Treatment of Baby Scalp Infections
For bacterial scalp infections in infants, systemic antibiotics targeting Gram-positive organisms (particularly Staphylococcus aureus and beta-hemolytic Streptococcus) are required, with surgical drainage being essential for any abscess formation. 1, 2
Initial Diagnostic Considerations
The etiology of scalp infection in infants determines treatment approach:
- History of fetal scalp electrode placement mandates evaluation for gonococcal scalp abscess, which requires blood, CSF, and abscess aspirate cultures on chocolate agar before initiating therapy 3, 1, 4
- Bacterial infections present with purulent drainage, crusting, erythema, warmth, and tenderness and require systemic antibiotics 2
- Fungal infections (tinea capitis) present with scaling, alopecia, and lymphadenopathy but are rare in neonates 3, 5
- Seborrheic dermatitis presents with scaling and erythema without purulence and responds to topical antifungals 6
Treatment Algorithm by Infection Type
Gonococcal Scalp Abscess (if fetal scalp electrode used)

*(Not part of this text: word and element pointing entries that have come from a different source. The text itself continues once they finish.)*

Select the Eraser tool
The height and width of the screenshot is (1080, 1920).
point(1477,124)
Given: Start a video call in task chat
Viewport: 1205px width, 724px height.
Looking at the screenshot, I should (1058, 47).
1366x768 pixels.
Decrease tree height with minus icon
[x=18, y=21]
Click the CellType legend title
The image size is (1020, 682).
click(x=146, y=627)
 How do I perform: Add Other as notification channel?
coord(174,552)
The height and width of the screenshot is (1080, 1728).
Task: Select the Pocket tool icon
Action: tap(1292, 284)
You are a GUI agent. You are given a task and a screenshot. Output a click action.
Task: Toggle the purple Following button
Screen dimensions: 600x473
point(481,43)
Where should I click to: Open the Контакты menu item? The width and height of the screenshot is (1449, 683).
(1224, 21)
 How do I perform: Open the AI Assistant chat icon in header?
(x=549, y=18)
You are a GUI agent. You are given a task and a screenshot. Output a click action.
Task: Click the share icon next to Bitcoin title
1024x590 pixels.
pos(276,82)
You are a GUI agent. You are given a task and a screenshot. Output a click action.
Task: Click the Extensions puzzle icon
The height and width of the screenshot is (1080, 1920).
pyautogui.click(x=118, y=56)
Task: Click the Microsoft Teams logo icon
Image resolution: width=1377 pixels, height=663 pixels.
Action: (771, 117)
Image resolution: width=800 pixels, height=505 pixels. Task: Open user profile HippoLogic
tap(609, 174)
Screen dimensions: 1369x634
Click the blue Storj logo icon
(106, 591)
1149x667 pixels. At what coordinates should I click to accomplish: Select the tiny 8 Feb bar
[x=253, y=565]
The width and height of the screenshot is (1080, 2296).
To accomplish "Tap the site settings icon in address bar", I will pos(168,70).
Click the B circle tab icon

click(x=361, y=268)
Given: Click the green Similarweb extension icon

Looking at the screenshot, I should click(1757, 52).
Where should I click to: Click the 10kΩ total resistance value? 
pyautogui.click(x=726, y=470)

Ceftriaxone 25-50 mg/kg/day IV or IM in a single daily dose for 7 days is the CDC-recommended treatment, extending to 10-14 days if meningitis is documented 3, 1, 4, 2. This represents the highest priority guideline-based recommendation for this specific scenario.
- Hospitalization is required for evaluation of disseminated infection (sepsis, arthritis, meningitis) 3
- Obtain cultures from blood, CSF, and abscess aspirate on chocolate agar before treatment 3, 1
- Alternative regimen: Cefotaxime 25 mg/kg IV or IM every 12 hours for 7 days 3
Bacterial Scalp Infections (Non-Gonococcal)
For localized bacterial infections without systemic signs:
- First-line oral therapy: Flucloxacillin (penicillinase-resistant penicillin) targeting S. aureus and Streptococcus 7
- Alternative agents: Cefalexin or cefadroxil (broader coverage, once-daily dosing) 7, 8
- Treatment duration: 7 days is adequate despite traditional 10-day courses 7
For moderate-to-severe infections with systemic signs:
- Empiric IV therapy with ceftriaxone (advantage of once-daily dosing for potential outpatient management) 7
- Alternative: Vancomycin plus piperacillin-tazobactam or carbapenem 2
Scalp Abscesses
Incision and drainage is the primary and essential treatment, with antibiotics added only if systemic signs are present 1, 2, 7:
- Multiple counter-incisions are preferred over single long incisions to prevent step-off deformities 2
- If S. aureus confirmed as methicillin-susceptible (MSSA), dicloxacillin 25-50 mg/kg/day divided into 4 oral doses may be used after drainage 1
- Antibiotics alone are insufficient for localized purulent infections 1
Tinea Capitis (Fungal)
While rare in neonates 5, if diagnosed:
- Systemic antifungal therapy is required as topical therapy alone is inadequate 3
- Griseofulvin 15-20 mg/kg/day for 6-8 weeks (licensed for children in many countries, more effective against Microsporum species) 3
- Terbinafine 62.5 mg/day (for infants <20 kg) for 2-4 weeks (more effective against Trichophyton species) 3
- One case report documented successful topical treatment in a 16-day-old with bifonazole 1%, but this is not standard practice 5
Seborrheic Dermatitis
- Topical antifungal agents (ketoconazole) are mainstay of therapy 6
- Topical corticosteroids only for short-term use due to adverse effects 6
- Note: Selenium sulfide safety and effectiveness have not been established in infants per FDA labeling 9
Critical Pitfalls to Avoid
- Never rely on topical antibiotics alone for bacterial scalp infections—systemic therapy is required 2, 7
- Never prescribe antibiotics for simple abscesses without drainage—incision and drainage is definitive treatment 1, 2
- Never miss gonococcal infection in infants with history of fetal scalp electrode placement—this requires urgent evaluation and specific treatment 3, 4
- Never use topical therapy alone for tinea capitis—the infection invades the hair shaft and requires systemic treatment 3, 5
- Always obtain cultures before initiating therapy when possible to guide antibiotic selection and identify resistance patterns 2, 7
MRSA Considerations
Consider MRSA coverage if:
- Prior MRSA infection
- Failure of initial therapy
- High local MRSA prevalence 2
For community-acquired MRSA in well infants, clindamycin or trimethoprim-sulfamethoxazole may be used, but close observation for adverse effects is required 7.